What the exercise asks ▸
Continue the commentary below about the Lysistrata Project reading, starting right after its last sentence.

Extract provided ▸
Stage fright in the Lysistrata Project

Print More
MP3

(Host) Recently, commentator Philip Baruth participated in the Lysistrata Project, a series of over a 1,000 worldwide readings of Aristophanes’ anti-war comedy. The show featured Willem Lange and gospel singer Fran ois Clemens, and for Philip it was an unforgettable night.

(Baruth) No doubt George Bush and his White House strategists thought that a steady yearlong build-up to war in Iraq would create so much momentum that the rest of the world would move out of the way or clamber aboard. But in fact, that year has given the rest of the world time to close ranks against war.

Information supplied ▸
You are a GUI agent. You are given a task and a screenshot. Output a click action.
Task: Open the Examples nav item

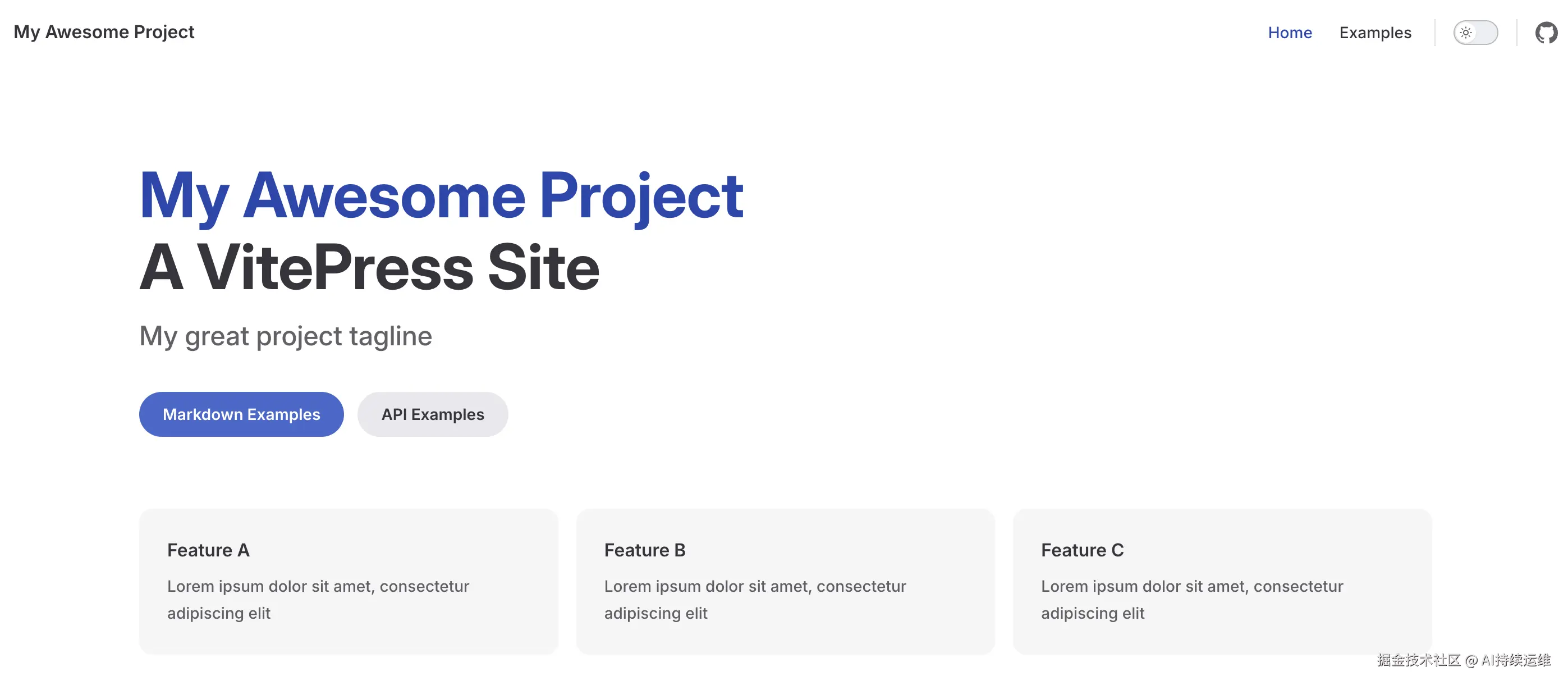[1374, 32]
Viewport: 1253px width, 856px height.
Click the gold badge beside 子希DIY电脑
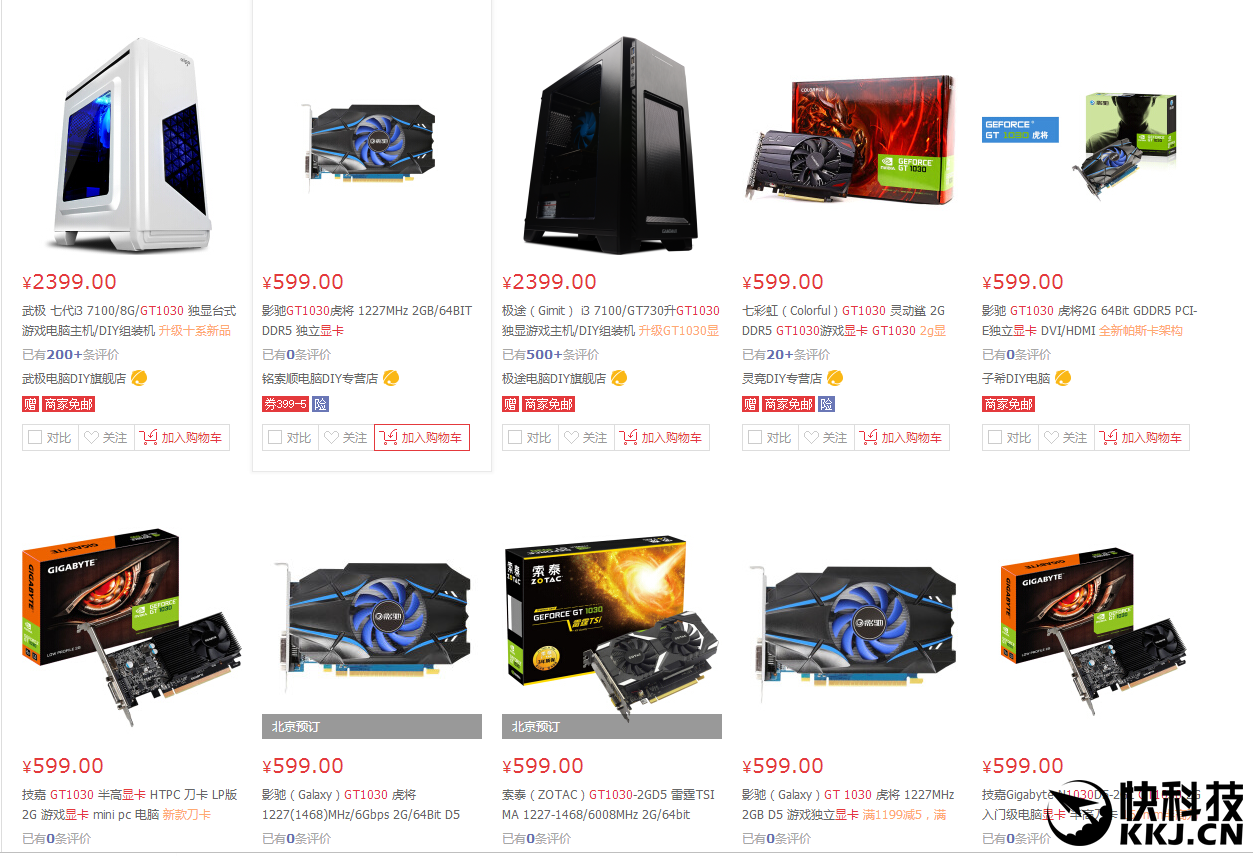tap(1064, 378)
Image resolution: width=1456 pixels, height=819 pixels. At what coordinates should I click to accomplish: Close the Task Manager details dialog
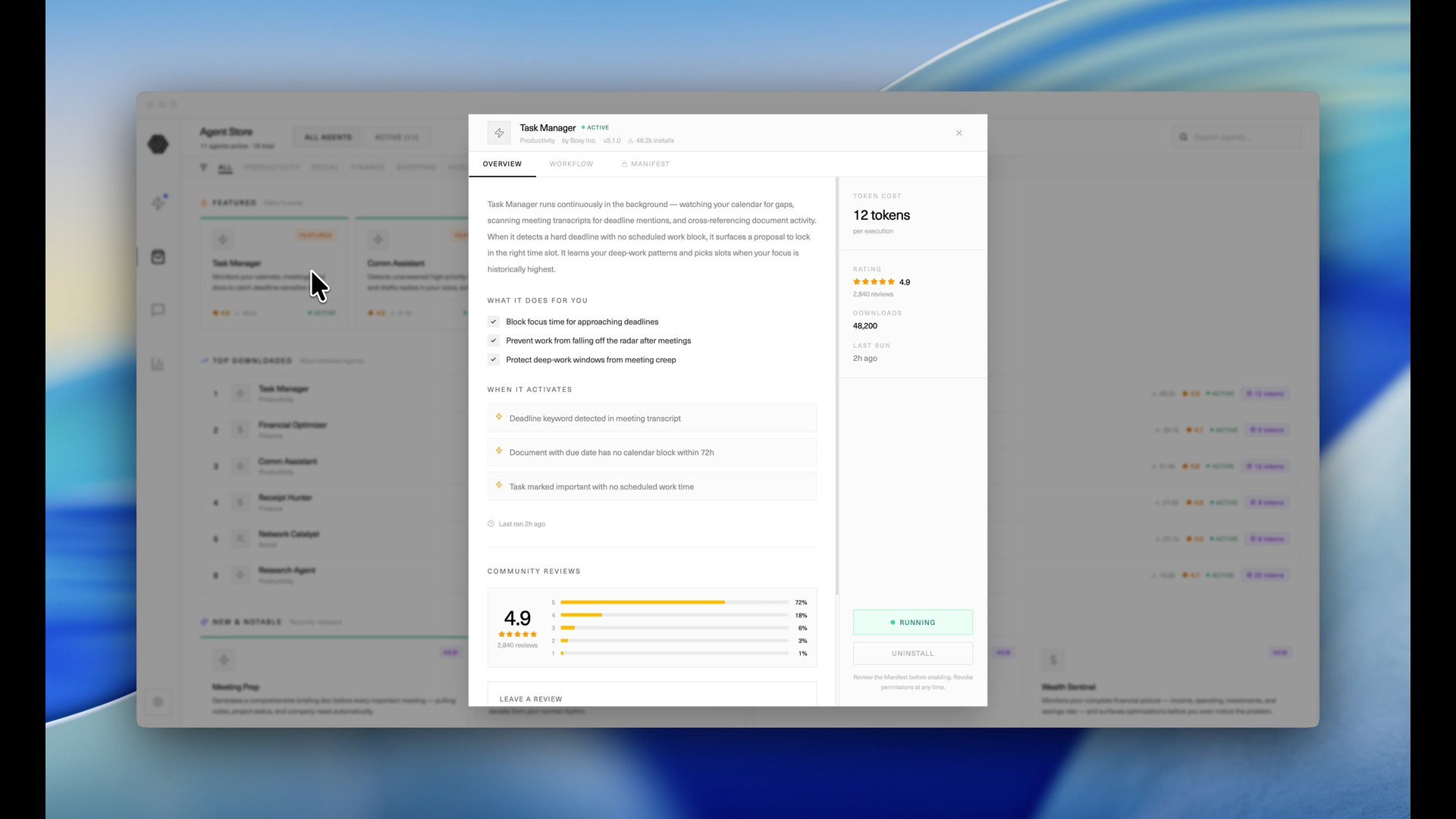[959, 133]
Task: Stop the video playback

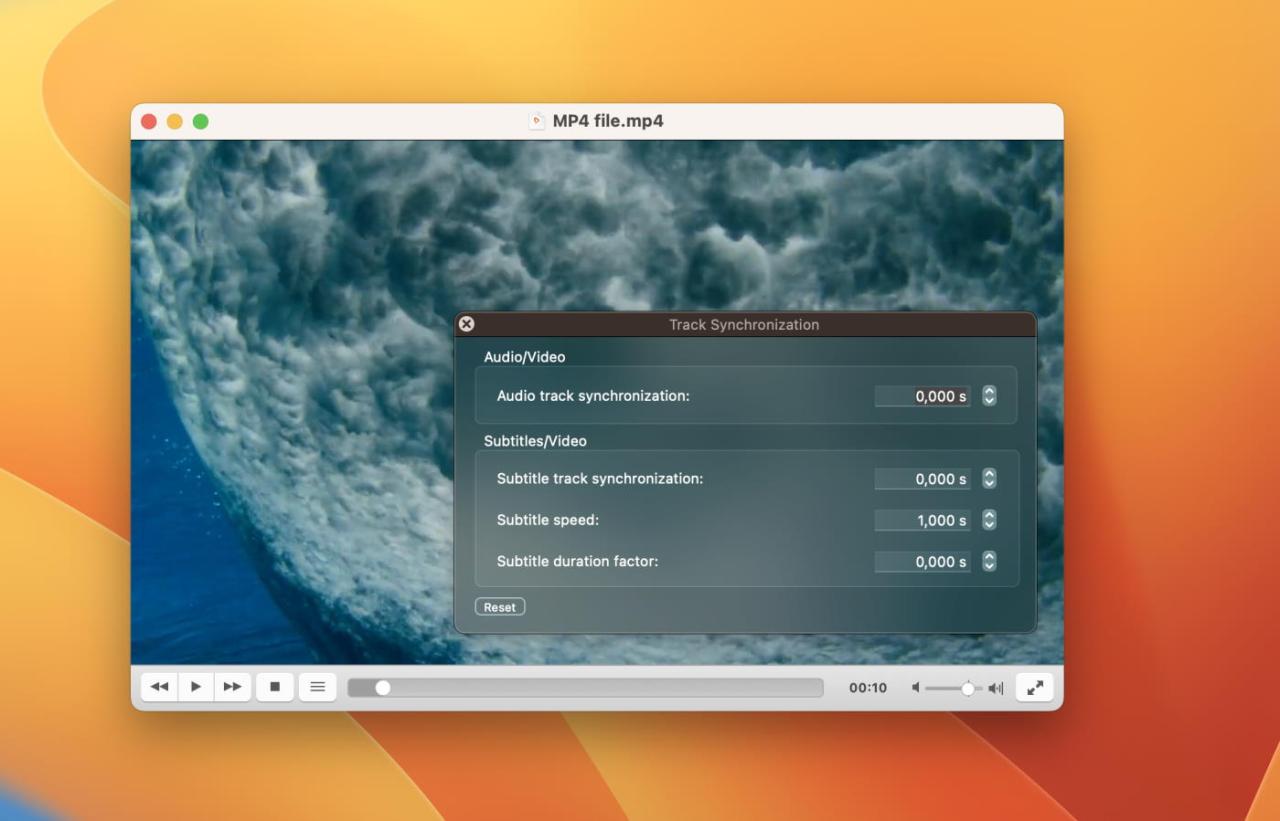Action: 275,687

...

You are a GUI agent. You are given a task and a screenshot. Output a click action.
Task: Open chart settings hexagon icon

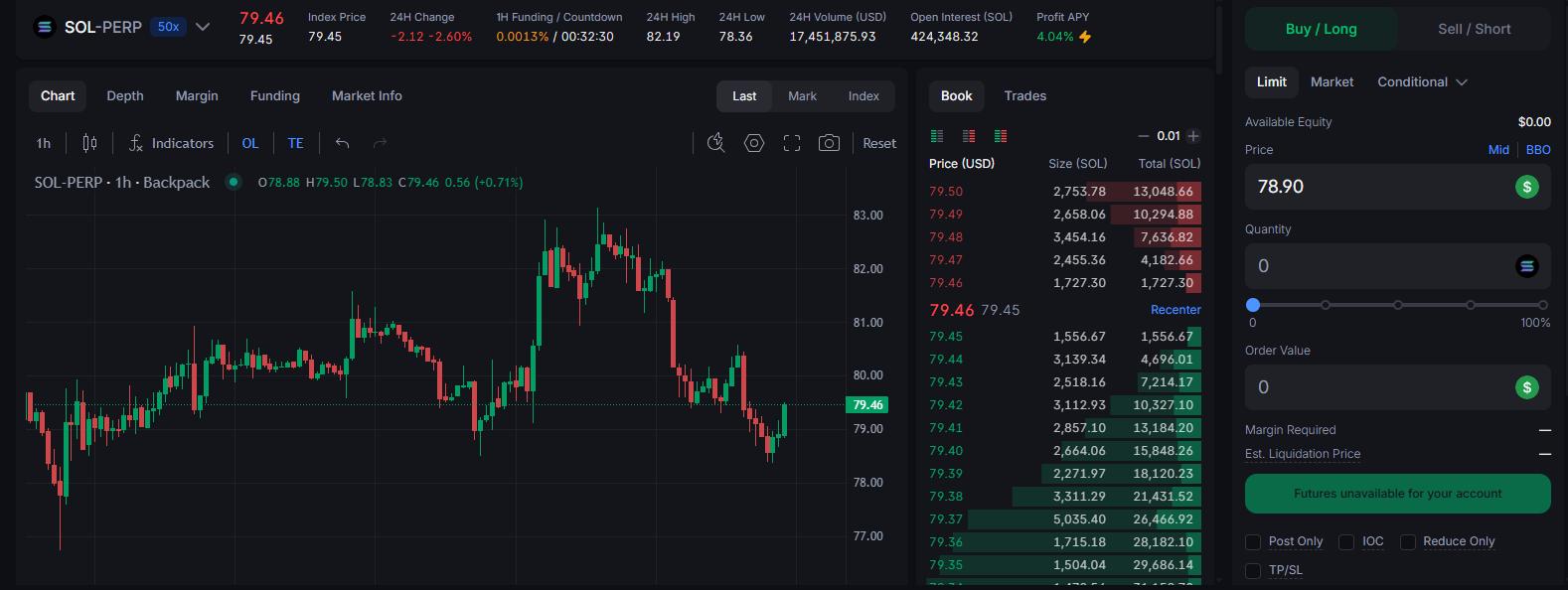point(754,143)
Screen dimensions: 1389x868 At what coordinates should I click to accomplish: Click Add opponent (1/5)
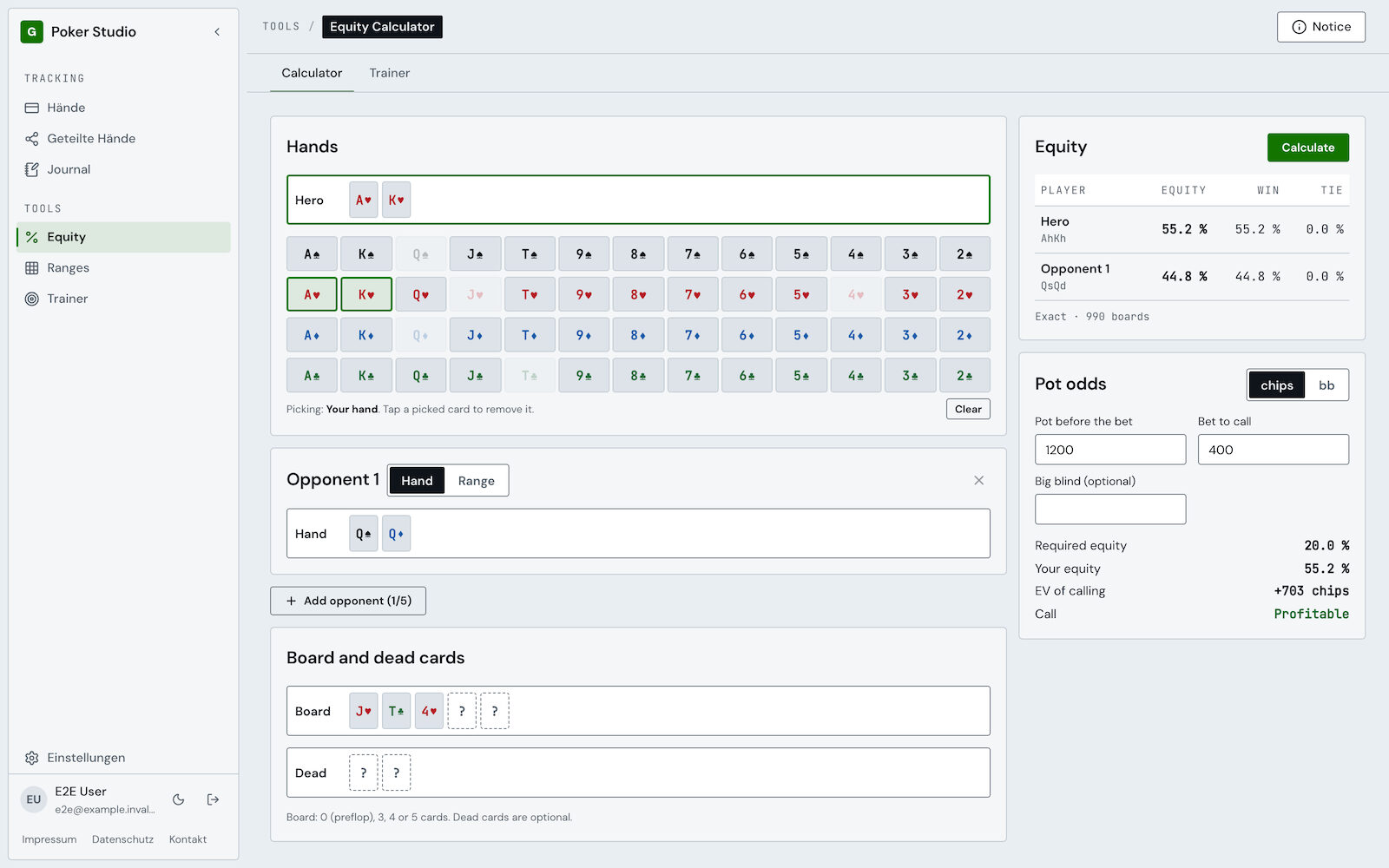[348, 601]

Response ▸
And the yearlong roll-out of the war on Iraq has transferred its own strange momentum onto me, just like everyone else. A few weeks ago, I got an e-mail from Mark Nash at Vermont Stage, asking me to take part in something called the Lysistrata Project, a reading of Aristophanes’ classic and bawdy anti-war play. Aristophanes’ high concept is that the women of Greece are fed up with endless war, and so they call a sexual boycott until a general peace is declared. The e-mail said that the Project involved over a 1,000 separate readings of Lysistrata, in over 50 countries and in all 50 states. Mark wanted a couple of Vermont writers to flesh out his cast of stage veterans.

So before I know it, I had a schedule of rehearsals and technical run-throughs to attend. All of this was taking place at the Flynn Theatre in Burlington, and so these technical run-throughs were serious business, with huge light and sound systems, millions of ropes backstage pinned to millions of curtains – the whole nine yards. It was pretty intimidating, because most of the cast were real actors – hard-core professionals, people who did splits on the floor during odd moments in rehearsal, people who knew the lingo. My part was a small one, an Athenian delegate who comes on at the end, all but incapacitated by the frustration he’s experiencing.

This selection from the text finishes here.